ACTIVITY: Using the lines below, work out the count of those that hold "agent". Give the number only.

┄┄┄┄┄┄┄┄┄┄

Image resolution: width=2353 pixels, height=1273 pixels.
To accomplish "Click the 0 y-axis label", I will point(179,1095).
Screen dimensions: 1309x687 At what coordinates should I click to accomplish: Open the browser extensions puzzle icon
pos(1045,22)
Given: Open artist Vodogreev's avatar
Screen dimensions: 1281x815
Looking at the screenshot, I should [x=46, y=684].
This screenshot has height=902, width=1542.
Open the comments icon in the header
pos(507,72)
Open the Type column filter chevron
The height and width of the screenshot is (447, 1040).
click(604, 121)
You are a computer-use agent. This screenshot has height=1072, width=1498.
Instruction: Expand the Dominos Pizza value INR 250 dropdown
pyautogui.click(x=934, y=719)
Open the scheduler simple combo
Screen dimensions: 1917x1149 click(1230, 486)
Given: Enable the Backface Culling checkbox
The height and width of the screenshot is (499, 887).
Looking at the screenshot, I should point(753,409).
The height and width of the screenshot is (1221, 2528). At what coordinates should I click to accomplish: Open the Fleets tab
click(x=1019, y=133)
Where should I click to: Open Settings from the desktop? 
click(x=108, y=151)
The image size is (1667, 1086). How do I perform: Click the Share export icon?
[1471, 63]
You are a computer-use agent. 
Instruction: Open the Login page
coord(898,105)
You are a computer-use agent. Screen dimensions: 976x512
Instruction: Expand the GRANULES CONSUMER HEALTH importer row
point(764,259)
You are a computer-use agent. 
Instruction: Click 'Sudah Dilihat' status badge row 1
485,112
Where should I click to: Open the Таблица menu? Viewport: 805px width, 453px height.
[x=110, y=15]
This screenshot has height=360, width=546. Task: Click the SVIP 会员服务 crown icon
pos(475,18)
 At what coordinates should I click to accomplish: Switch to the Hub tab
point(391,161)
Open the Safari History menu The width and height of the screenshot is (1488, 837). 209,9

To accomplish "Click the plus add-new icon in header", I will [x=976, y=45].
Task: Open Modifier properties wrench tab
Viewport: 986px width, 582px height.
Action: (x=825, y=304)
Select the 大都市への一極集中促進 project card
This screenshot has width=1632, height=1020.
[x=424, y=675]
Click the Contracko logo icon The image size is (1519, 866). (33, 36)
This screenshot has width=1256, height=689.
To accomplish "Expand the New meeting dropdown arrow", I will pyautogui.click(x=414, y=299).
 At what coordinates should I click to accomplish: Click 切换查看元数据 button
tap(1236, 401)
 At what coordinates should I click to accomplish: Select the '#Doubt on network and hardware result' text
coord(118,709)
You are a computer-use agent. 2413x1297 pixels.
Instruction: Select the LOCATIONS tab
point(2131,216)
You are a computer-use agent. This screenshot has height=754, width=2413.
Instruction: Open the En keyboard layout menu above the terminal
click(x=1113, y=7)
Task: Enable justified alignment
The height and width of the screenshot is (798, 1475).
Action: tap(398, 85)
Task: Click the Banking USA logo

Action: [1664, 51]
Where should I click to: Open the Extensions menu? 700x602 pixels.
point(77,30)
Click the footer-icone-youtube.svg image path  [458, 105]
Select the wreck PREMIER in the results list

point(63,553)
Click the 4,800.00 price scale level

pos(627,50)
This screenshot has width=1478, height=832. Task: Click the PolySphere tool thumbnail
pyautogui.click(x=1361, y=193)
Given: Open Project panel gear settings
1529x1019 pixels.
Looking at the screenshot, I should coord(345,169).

┄┄┄┄┄┄┄┄┄┄

EXPECTED ANSWER: 6